▸ **TASKS TO CARRY OUT**
A. From the COPD arterial stiffness article, pull out the passage that starts at the words "Approximately half of" and ends after the words "(GOLD stage III-IV).". Copy it word for word.
B. Translate this sentence from the COPD arterial stiffness article into Spanish: "Approximately half of the patients were active smokers."
C. Answer these from the COPD arterial stiffness article:
(i) In how many patients did researchers measure aortic pulse wave velocity?
(ii) How many patients had severe COPD (GOLD stage III-IV)?
(iii) On multivariate analyses, which two factors were independent predictors of elevated aPWV?

▸ **SUPPLIED PASSAGE**
-------------------------

Elevated arterial stiffness in patients with COPD can be predicted using age, blood pressure and thoracic aortic calcification, according to research published in BMC Pulmonary Medicine.

“Cardiovascular morbidity and mortality is high in patients with chronic obstructive pulmonary disease and arterial stiffness is a potentially modifiable risk factor with added predictive value,” the authors wrote.

As part of the study, researchers measured aortic pulse wave velocity (aPWV) in 153 patients with moderate to severe COPD. Mean age was 63.2 (SD 8.2) years and mean FEV1 was 55.4 (SD 15.2) % predicted.

Approximately half of the patients were active smokers. Of the 153 patients, 101 had moderate COPD as defined by the Global Initiative for Chronic Obstructive Lung Disease (GOLD COPD stage II) and 52 had severe COPD (GOLD stage III-IV).

Subjects were categorized into quartiles based on aPWV values and factors affecting high arterial stiffness were assessed. Multivariate models were created to identify independent predictors of high aPWV, and cardiovascular disease (CVD).

Compared to the quartile with the lowest aPWV, subjects in the highest quartile were older, had higher systolic blood pressure (SBP), were more likely to be current smokers, and had greater burden of thoracic aortic calcification, according to the study.

On multivariate analyses, age (adjusted OR 1.14, 95%CI 1.05 to 1.25, p = 0.003) and SBP (adjusted OR 1.06, 95%CI 1.02 to 1.09, p = 0.001) were independent predictors of elevated aPWV. Body mass index, therapy with cholesterol lowering medications and coronary calcification were independent predictors of CVD.

The results will help identify subjects for enrollment in clinical trials using aPWV for assessing the impact of COPD therapies on CV outcomes, researchers concluded.

-------------------------

▸ **STORED DATA**
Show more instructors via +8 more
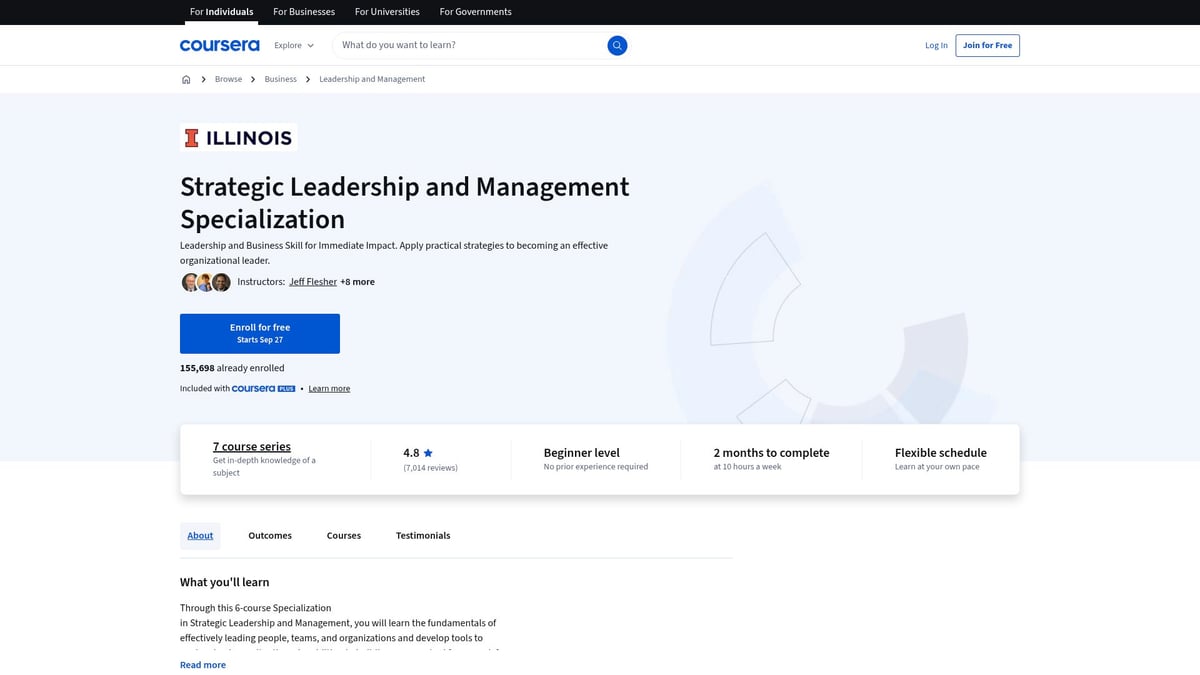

-------------------------

▸ **RESULTS BY TASK**
A.
Approximately half of the patients were active smokers. Of the 153 patients, 101 had moderate COPD as defined by the Global Initiative for Chronic Obstructive Lung Disease (GOLD COPD stage II) and 52 had severe COPD (GOLD stage III-IV).

B. Aproximadamente la mitad de los pacientes eran fumadores activos.

C.
(i) 153
(ii) 52
(iii) Age and systolic blood pressure (SBP)